Auto Electrician (Heavy)
Heavy equipment automotive engineers check and repair heavy vehicles such as trucks, bulldozers and tractors. They often specialise in one of the following areas: road transport, agriculture equipment, or plant and equipment (factory machinery).
Tasks and Duties:
- diagnose faults
- dismantle engines or other parts requiring attention
- rebuild engines and other major components
- repair or replace any faulty parts
- service heavy automotive equipment
- may carry out Certificate of Fitness checks
- test-drive vehicles and make adjustments
- attend breakdowns
Heavy equipment automotive engineers need to have excellent mechanical skills, including skill in working with diesel vehicles. They must also be skilled in diagnosing mechanical problems, and have an eye for detail.
Heavy equipment automotive engineers need to know about the different types of vehicle engines and parts, automotive electronics, and workshop engineering. They also need to know about Land Transport Safety Authority regulations and safety standards.

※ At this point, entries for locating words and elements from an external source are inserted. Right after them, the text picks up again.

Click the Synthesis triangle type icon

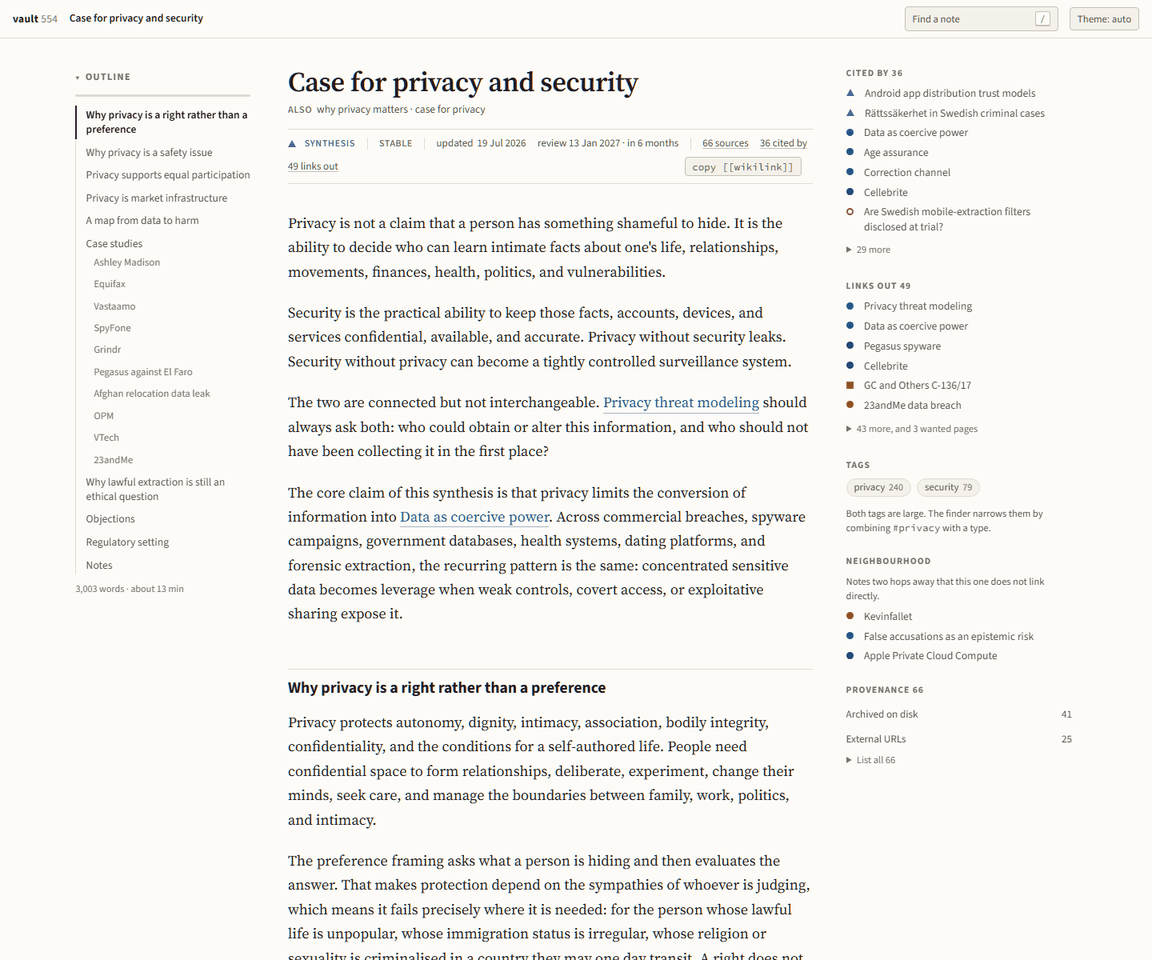(x=292, y=144)
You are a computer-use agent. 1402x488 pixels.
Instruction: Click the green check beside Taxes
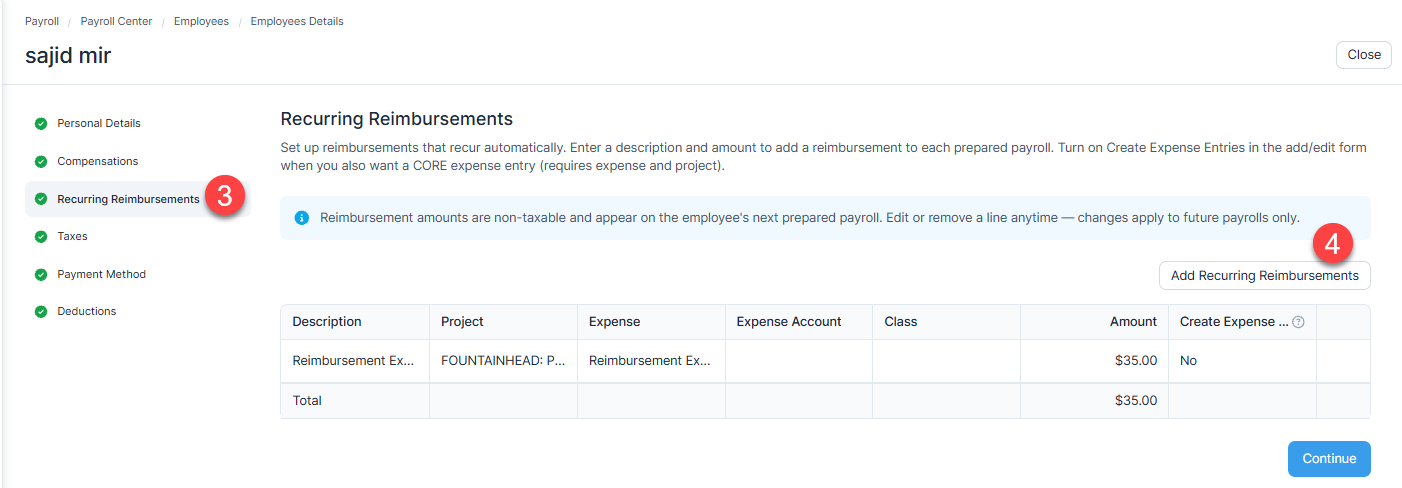click(x=41, y=237)
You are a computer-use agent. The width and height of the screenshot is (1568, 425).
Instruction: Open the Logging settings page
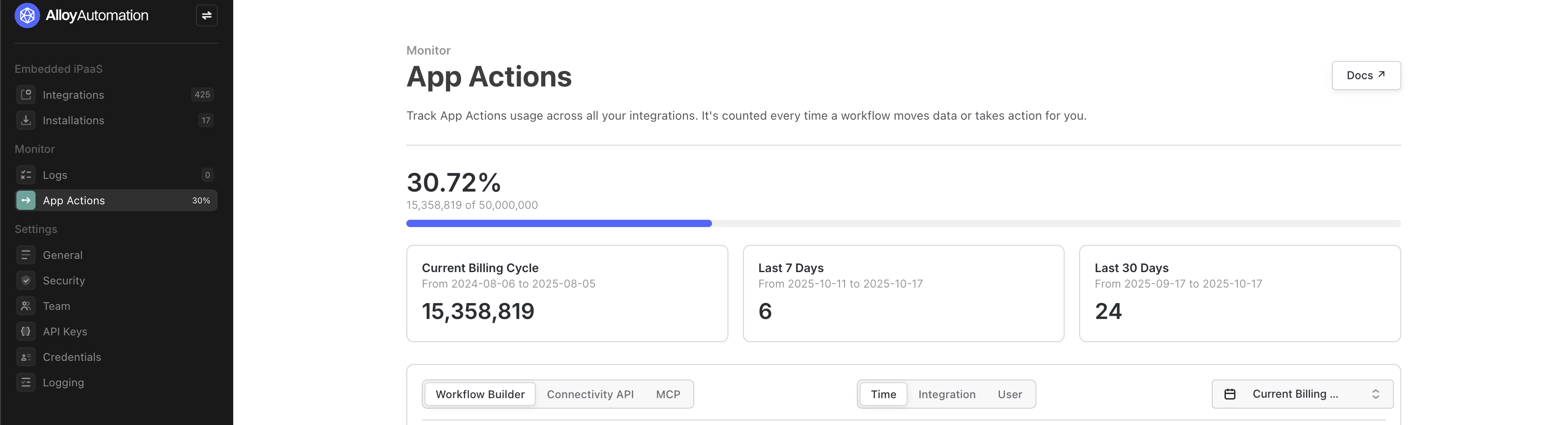pyautogui.click(x=63, y=383)
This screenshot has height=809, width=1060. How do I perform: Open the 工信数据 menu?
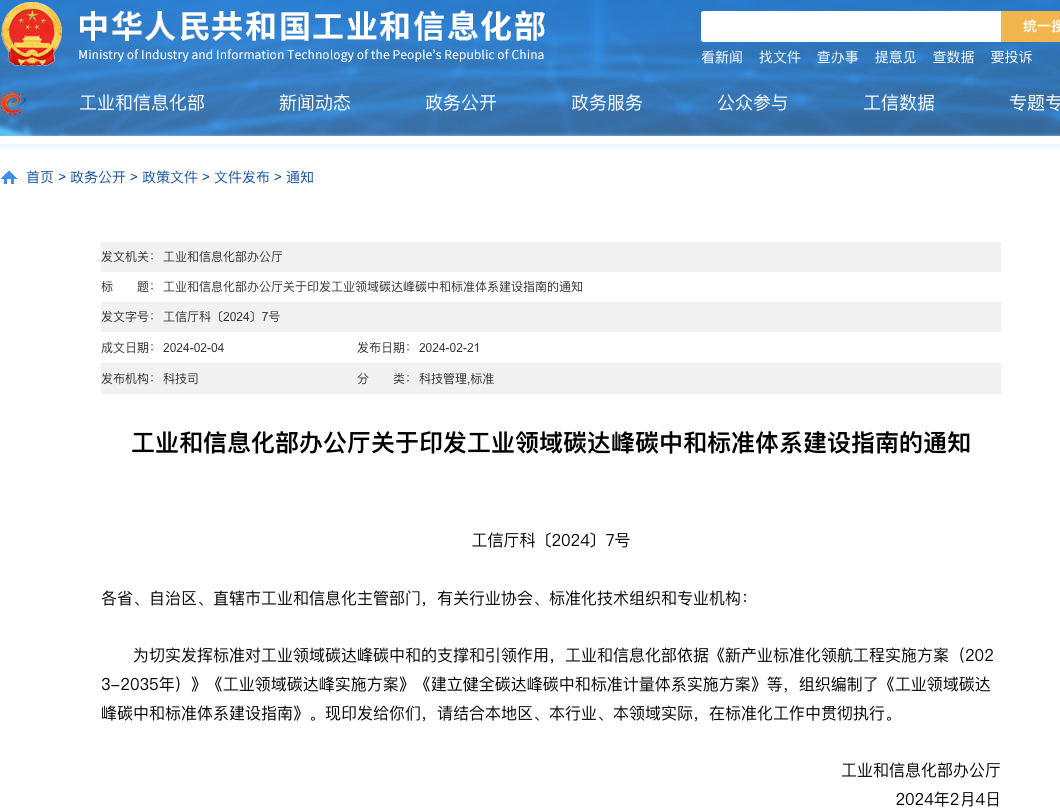coord(898,102)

Heavy equipment automotive engineers should be practical, responsible, alert and patient. They also need to have good interpersonal skills and be able to think logically.
Heavy equipment automotive engineers must have a good level of fitness, a strong back, and good hand-eye co-ordination. They also need to have good hearing and vision. Stamina is also required, as they may have to work long hours.

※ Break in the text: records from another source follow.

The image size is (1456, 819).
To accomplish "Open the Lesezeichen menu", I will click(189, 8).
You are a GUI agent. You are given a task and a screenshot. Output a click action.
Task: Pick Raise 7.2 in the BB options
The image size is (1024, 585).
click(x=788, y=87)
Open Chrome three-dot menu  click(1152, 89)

Heavy equipment automotive engineers need to have at least three years’ secondary education with NCEA Level 1 in English, maths, science, graphics and workshop technology. Level 2 in the same subjects may be an advantage.
Successful completion of the National Certificate for Entry to Automotive Trades or any other pre-apprenticeship course is recommended before beginning an apprenticeship. These courses may be offered at your local polytechnic and are effectively the first year of your apprenticeship. Apprentices also need to have a current drivers license.

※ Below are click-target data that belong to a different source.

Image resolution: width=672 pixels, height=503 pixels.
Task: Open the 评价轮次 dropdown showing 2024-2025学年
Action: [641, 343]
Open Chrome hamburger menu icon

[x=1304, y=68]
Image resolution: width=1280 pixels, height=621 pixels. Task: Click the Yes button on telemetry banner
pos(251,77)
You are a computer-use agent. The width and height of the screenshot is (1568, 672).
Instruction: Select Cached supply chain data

Electrical work and experience working with vehicles and large machinery is useful for heavy equipment automotive engineers. An interest in machinery and vehicles is also useful.
Training on the job
Apprentices are trained on the job in automotive heavy engineering and on completion gain a National Certificate. Students usually study one of the following three options: road transport, agriculture equipment, or plant and equipment (factory machinery). Further skills are gained on the job.
Heavy equipment automotive engineers work both inside and outside, and most of the work is carried out in garages and workshops. Occasional travel may be required to visit machinery on-site, as it is very expensive to transport large machinery, and most problems can be corrected on-site with a well-equipped service vehicle.
Pay varies, but qualified heavy equipment automotive engineers usually earn between $50,000 and $80,000. They may earn more if they work overtime, or as supervisors.
Employment opportunities in this occupation are growing in Southland and there is currently a shortage of trained Automotive Heavy engineers. Staff turnover is low in most workplaces, as it is a stable job at a time when there has been a shortage of work in the region. This overall picture is not expected to change in the next five years.